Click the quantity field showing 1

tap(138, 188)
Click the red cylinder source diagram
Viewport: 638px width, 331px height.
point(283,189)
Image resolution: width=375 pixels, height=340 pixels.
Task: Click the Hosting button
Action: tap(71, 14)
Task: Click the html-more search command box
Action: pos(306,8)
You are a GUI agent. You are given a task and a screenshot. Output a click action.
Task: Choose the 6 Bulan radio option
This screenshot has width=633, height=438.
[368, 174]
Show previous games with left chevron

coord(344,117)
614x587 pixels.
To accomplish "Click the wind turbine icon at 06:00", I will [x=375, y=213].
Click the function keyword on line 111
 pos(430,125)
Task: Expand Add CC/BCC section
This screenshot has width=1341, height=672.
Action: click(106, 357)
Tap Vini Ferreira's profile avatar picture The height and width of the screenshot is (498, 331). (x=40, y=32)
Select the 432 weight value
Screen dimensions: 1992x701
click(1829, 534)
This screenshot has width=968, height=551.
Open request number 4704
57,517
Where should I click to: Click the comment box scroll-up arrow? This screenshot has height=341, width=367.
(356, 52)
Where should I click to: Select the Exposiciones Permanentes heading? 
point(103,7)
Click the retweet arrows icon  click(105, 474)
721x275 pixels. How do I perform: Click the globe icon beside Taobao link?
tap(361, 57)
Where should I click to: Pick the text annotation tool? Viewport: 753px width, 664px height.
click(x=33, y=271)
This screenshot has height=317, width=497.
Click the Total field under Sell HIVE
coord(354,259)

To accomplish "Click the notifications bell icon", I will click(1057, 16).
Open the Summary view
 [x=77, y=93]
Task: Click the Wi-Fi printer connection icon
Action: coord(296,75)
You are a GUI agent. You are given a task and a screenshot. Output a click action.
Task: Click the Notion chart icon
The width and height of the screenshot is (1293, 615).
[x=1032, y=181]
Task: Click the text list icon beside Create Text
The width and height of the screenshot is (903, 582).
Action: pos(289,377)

★ ★ ★ ★ ★

INSTRUCTIONS TO FOLLOW:
Only the lines from the one containing "Open the Summary view" through the final line of the data belong in the answer, repeated exactly.

SOLUTION TO THIS TASK:
Open the Summary view
 [x=77, y=93]
Task: Click the Wi-Fi printer connection icon
Action: coord(296,75)
You are a GUI agent. You are given a task and a screenshot. Output a click action.
Task: Click the Notion chart icon
The width and height of the screenshot is (1293, 615).
[x=1032, y=181]
Task: Click the text list icon beside Create Text
The width and height of the screenshot is (903, 582).
Action: pos(289,377)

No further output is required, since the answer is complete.